§ **TASK PROMPT**: Nothing outside the range is to be copied. From the entries below, reproduce exactly the lines starting at the one with "Screen dimensions: 1146x1064" and ending at the one with "This screenshot has", without pictures.

BEGIN INPUT

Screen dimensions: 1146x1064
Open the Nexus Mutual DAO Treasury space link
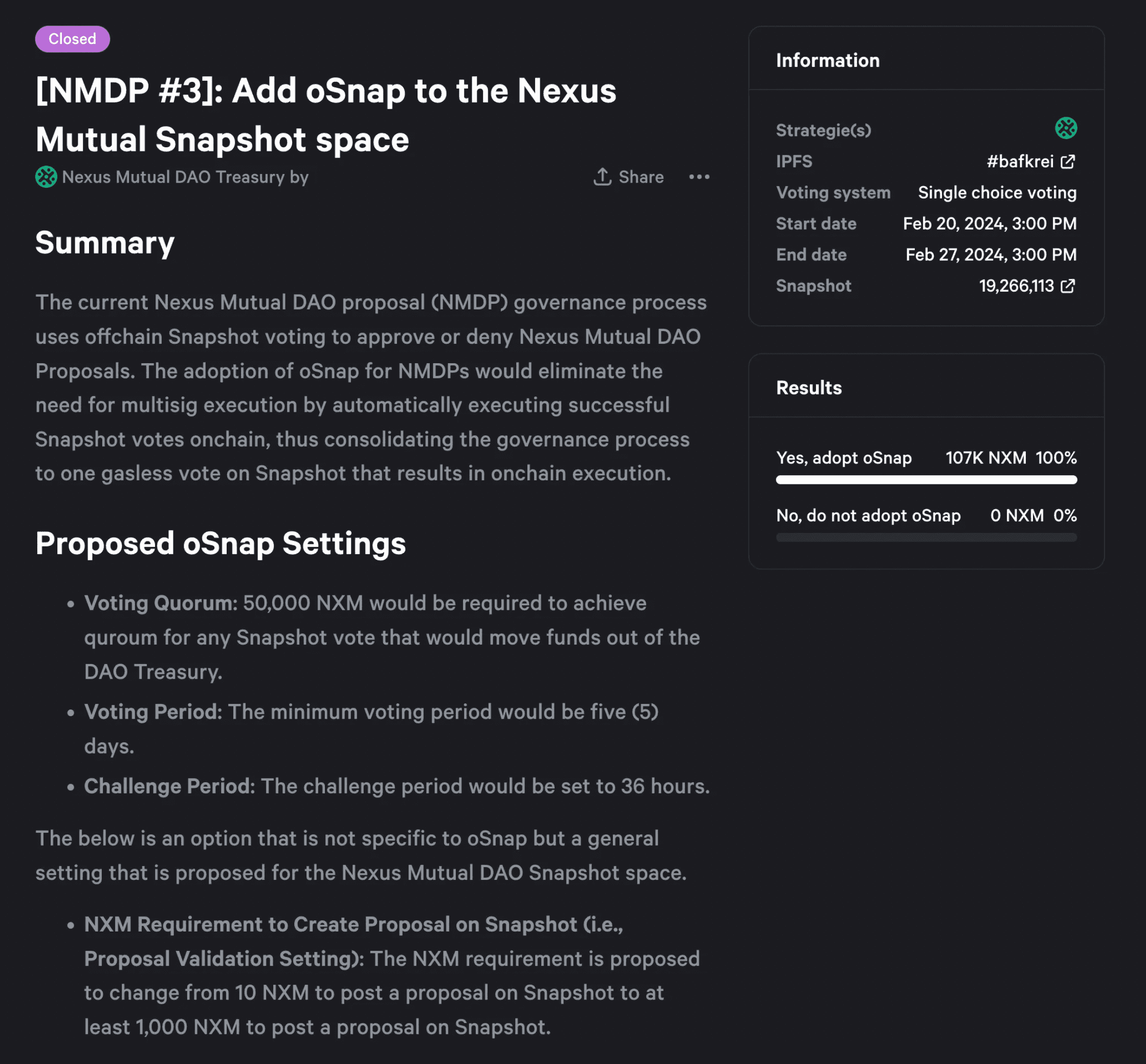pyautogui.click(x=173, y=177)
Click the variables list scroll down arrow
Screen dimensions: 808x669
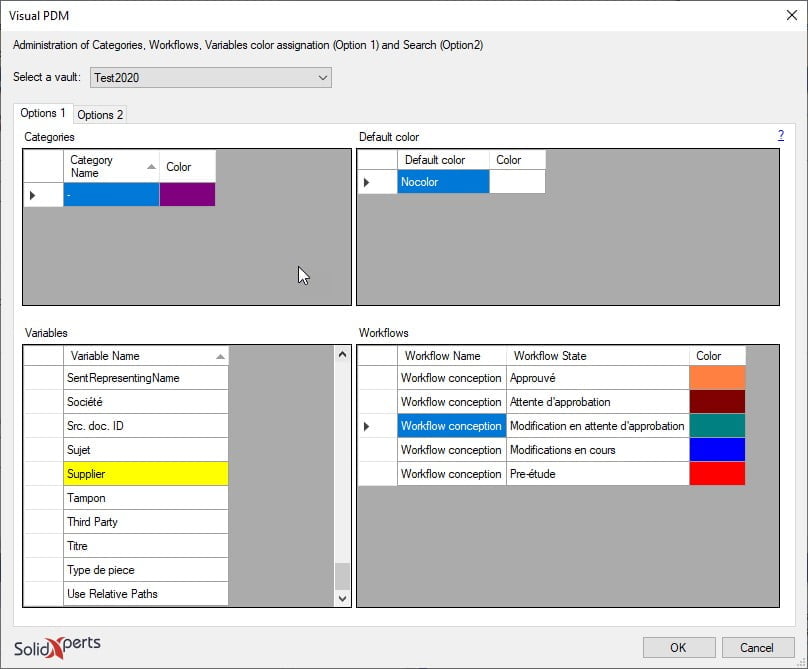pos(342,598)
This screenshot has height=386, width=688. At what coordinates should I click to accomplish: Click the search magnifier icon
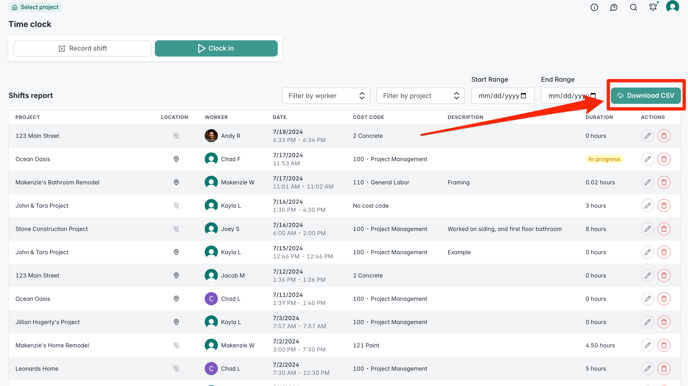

END INPUT
BEGIN INPUT

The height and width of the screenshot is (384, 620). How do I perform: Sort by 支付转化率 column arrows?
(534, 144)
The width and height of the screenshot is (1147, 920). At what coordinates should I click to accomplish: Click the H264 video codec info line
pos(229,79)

END INPUT
BEGIN INPUT

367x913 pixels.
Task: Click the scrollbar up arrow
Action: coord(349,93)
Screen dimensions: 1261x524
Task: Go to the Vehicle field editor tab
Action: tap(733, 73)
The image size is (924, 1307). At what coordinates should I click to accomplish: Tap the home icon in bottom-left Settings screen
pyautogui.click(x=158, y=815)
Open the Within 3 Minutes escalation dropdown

END INPUT

§ **YOUR SOLUTION**:
Screen dimensions: 1146x1064
Open the Nexus Mutual DAO Treasury space link
pyautogui.click(x=173, y=177)
Click the variables list scroll down arrow
Screen dimensions: 808x669
pos(342,598)
This screenshot has height=386, width=688. At what coordinates should I click to accomplish: Click the search magnifier icon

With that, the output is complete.